#### Exercise details:
Update the stretch from "Select Noah Zalinski's Stage Three time" through "coord(544,334)" in the items below by replacing "Stage Three" with "Stage Four" and leaving everything else unchanged. Leave the pictures out of your answer.
───── Entries supplied
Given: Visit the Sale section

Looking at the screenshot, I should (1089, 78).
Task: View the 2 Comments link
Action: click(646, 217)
──────────
───── Entries supplied
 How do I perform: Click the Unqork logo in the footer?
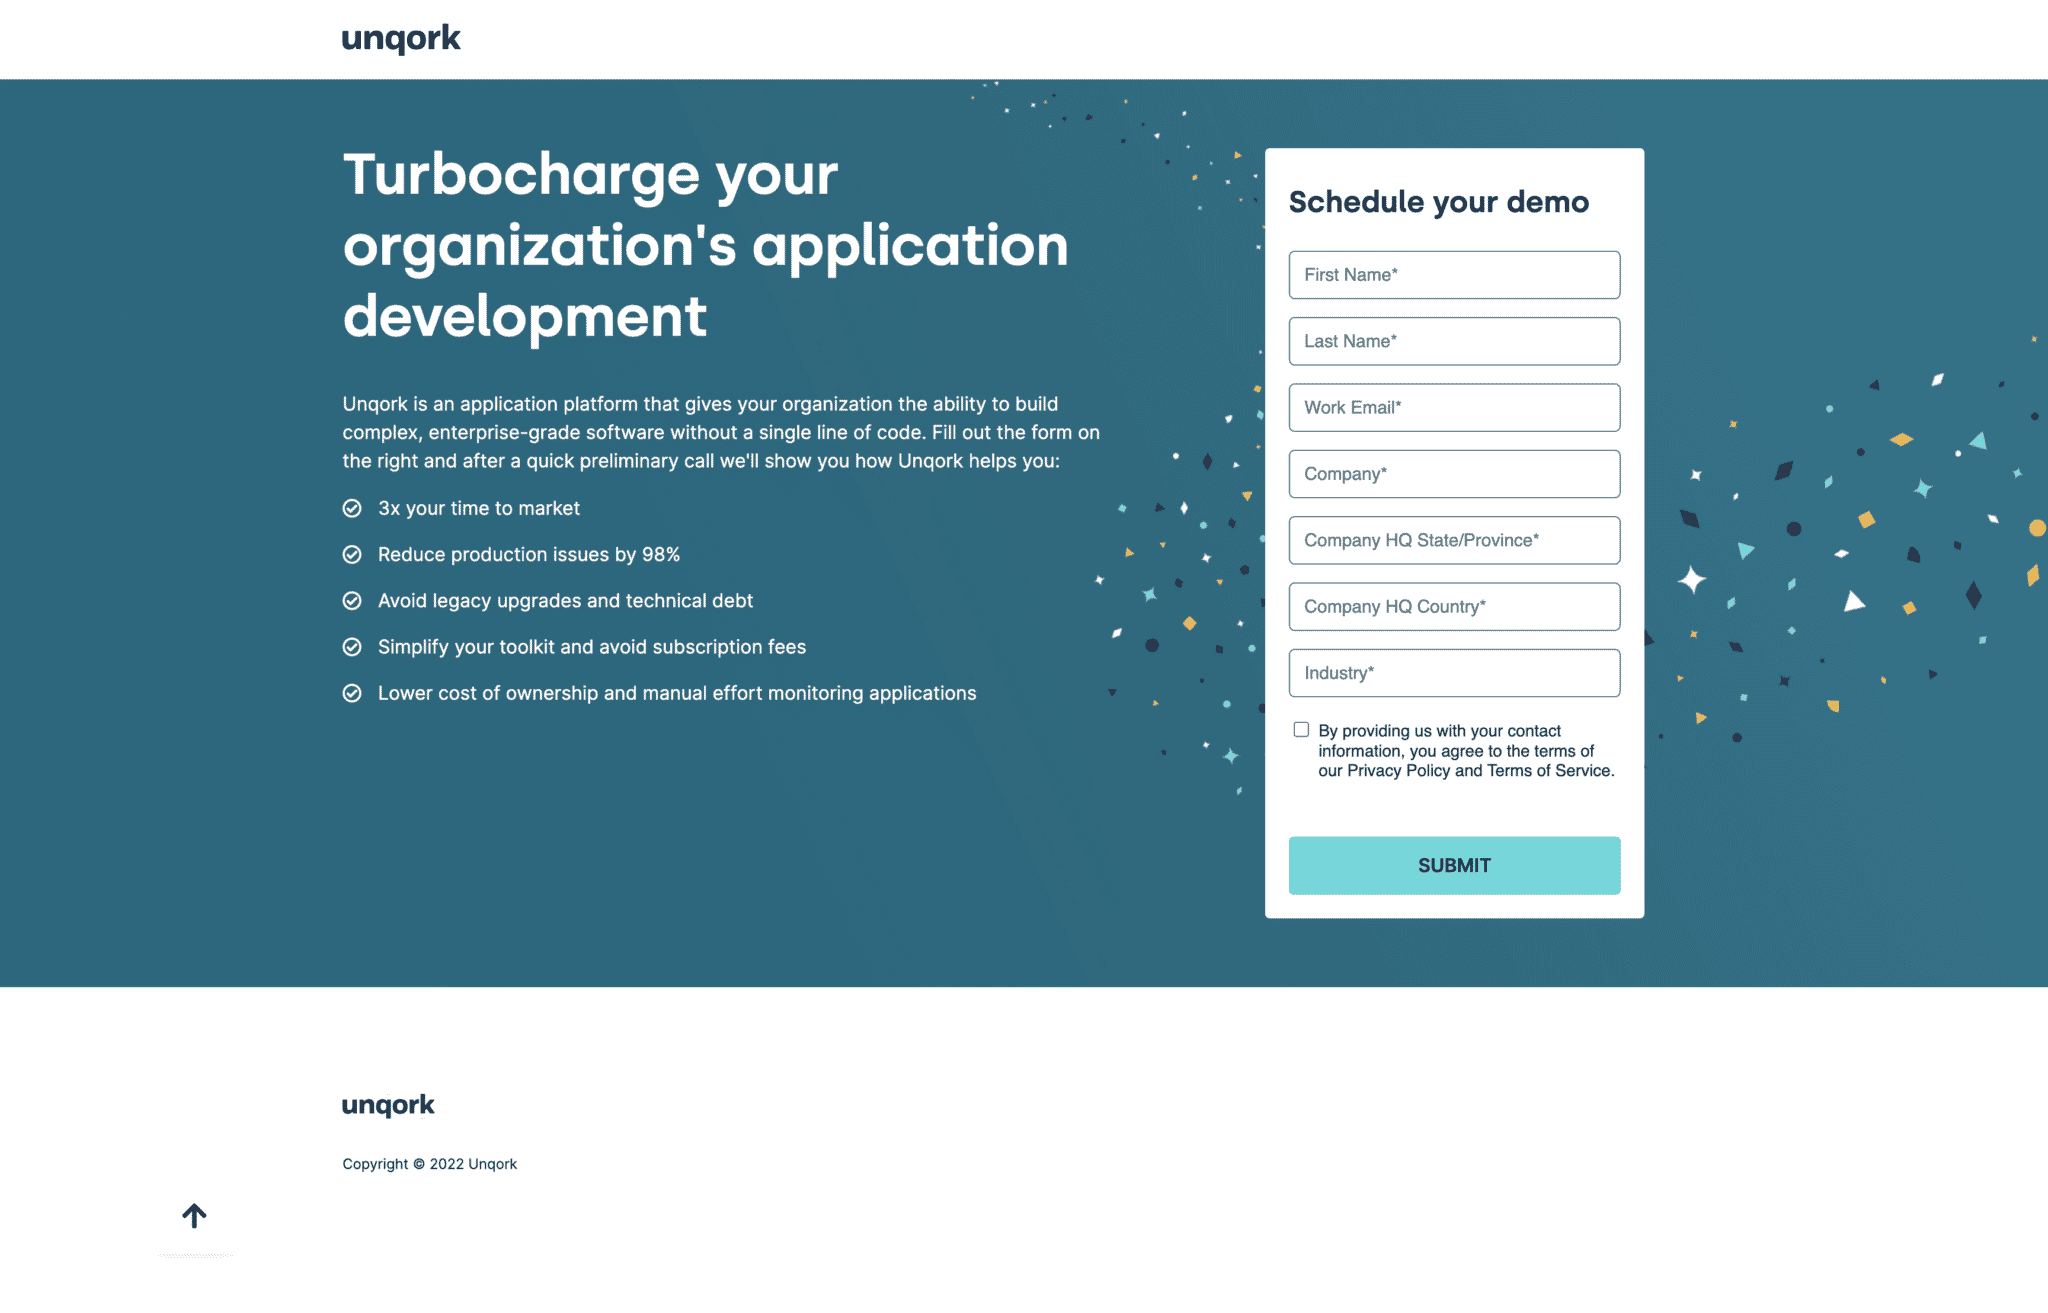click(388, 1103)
──────────
───── Entries supplied
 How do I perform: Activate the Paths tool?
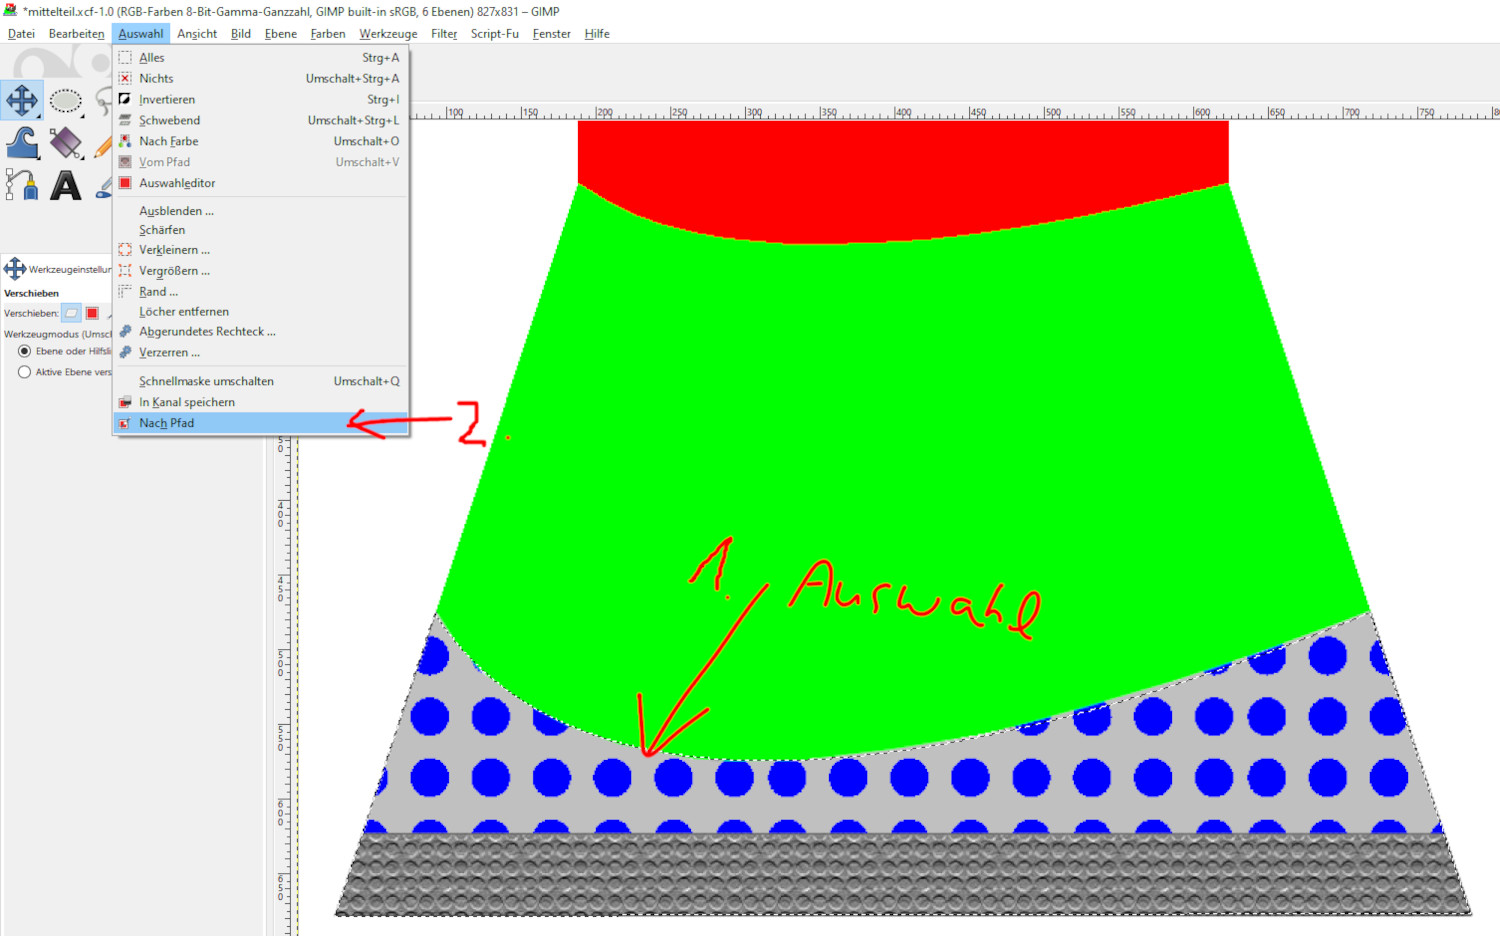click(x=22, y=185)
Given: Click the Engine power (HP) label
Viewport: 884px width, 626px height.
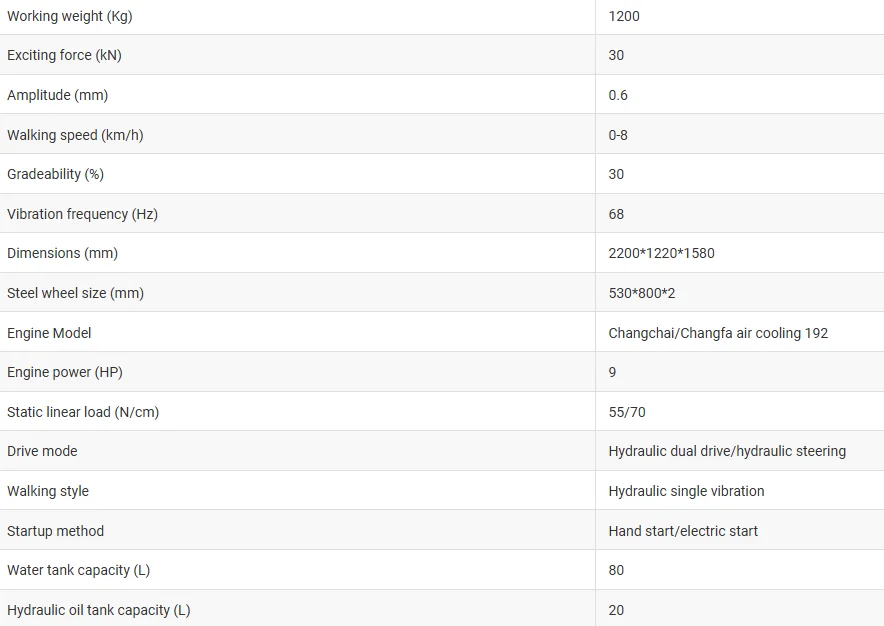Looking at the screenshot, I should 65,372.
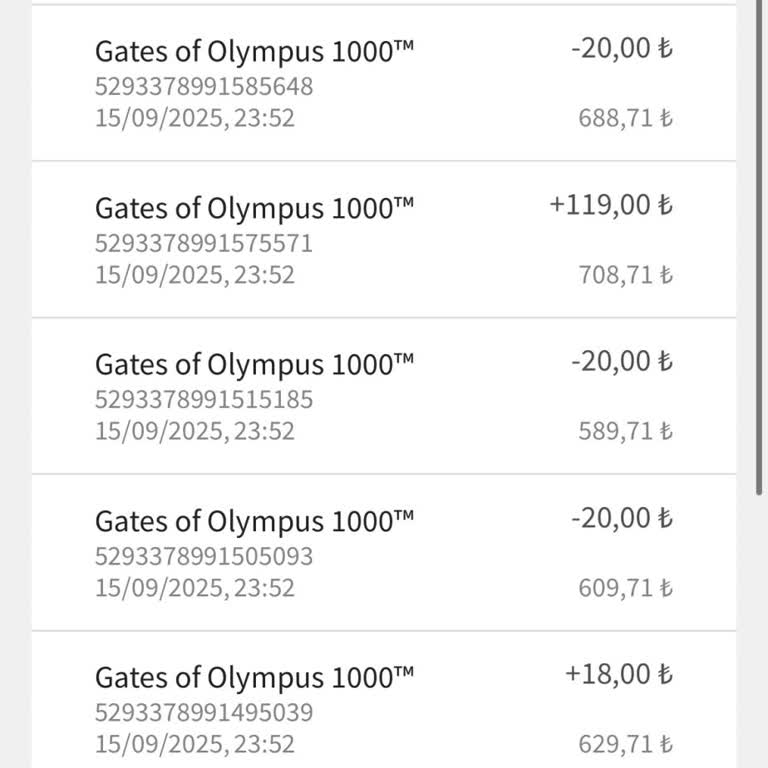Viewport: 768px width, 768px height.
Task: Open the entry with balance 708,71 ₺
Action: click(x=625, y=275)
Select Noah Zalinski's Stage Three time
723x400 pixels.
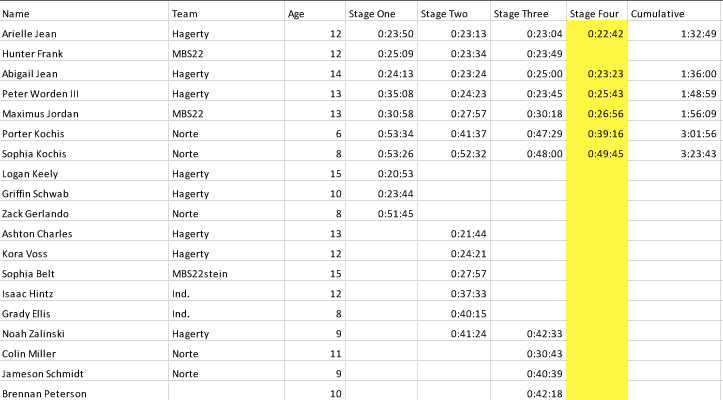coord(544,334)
──────────
#### Reply to the exercise:
Select Noah Zalinski's Stage Four time
723x400 pixels.
coord(544,334)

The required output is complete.